■ **Records for the task**

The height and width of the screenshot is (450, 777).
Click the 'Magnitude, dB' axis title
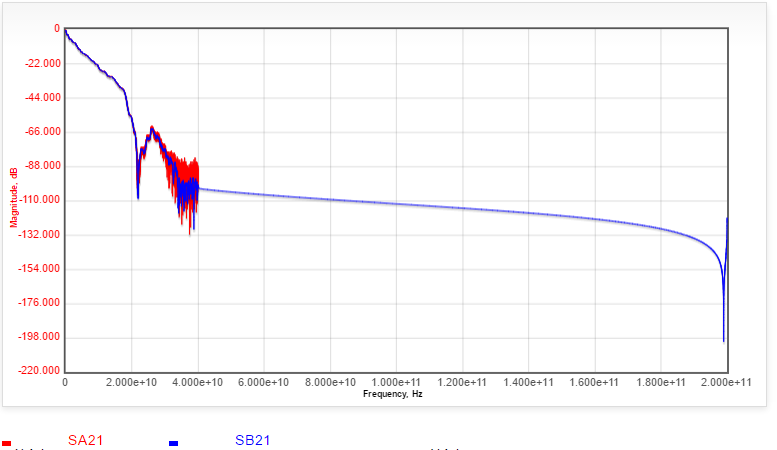15,198
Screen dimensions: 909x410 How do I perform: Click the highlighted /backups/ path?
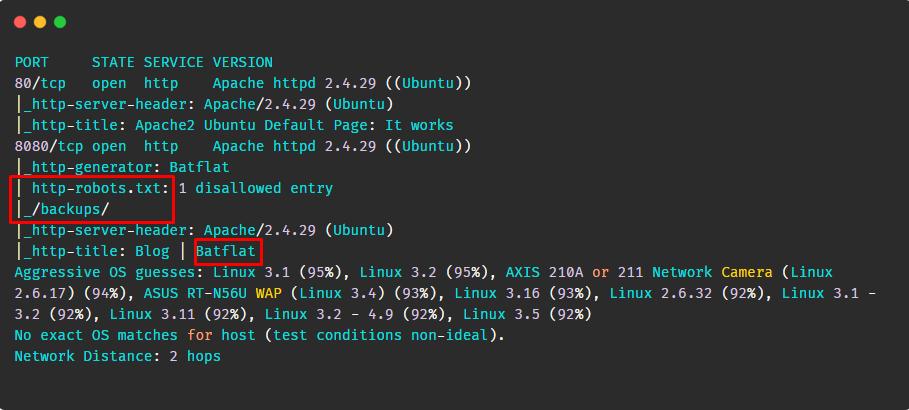66,209
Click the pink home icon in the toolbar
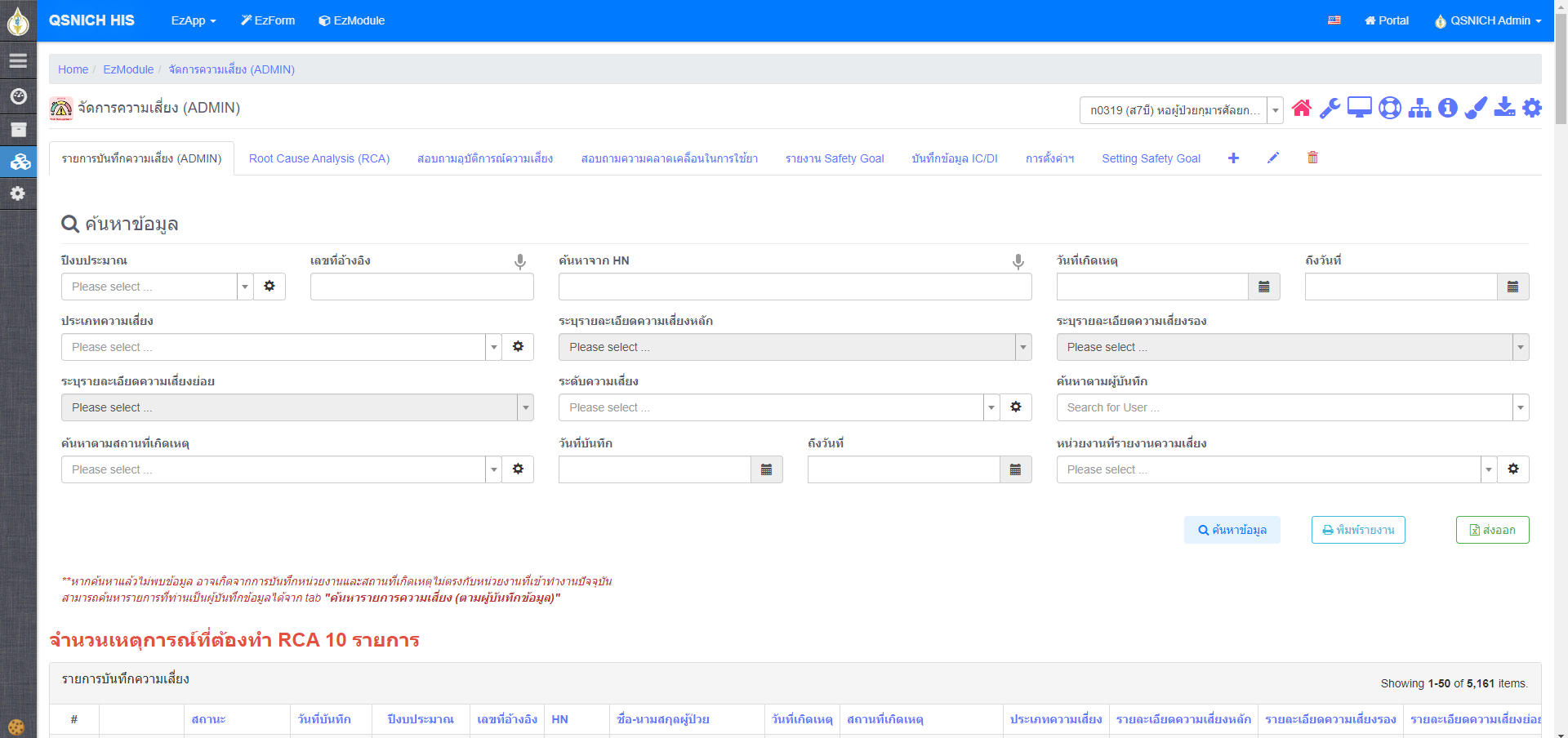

■ **Problem statement**
Repeat the data word for word. Images are not part of the copy.

■ **Exercise solution**
The height and width of the screenshot is (450, 777).
Click the 'Magnitude, dB' axis title
15,198
Screen dimensions: 909x410 How do I perform: Click the highlighted /backups/ path?
66,209
Click the pink home icon in the toolbar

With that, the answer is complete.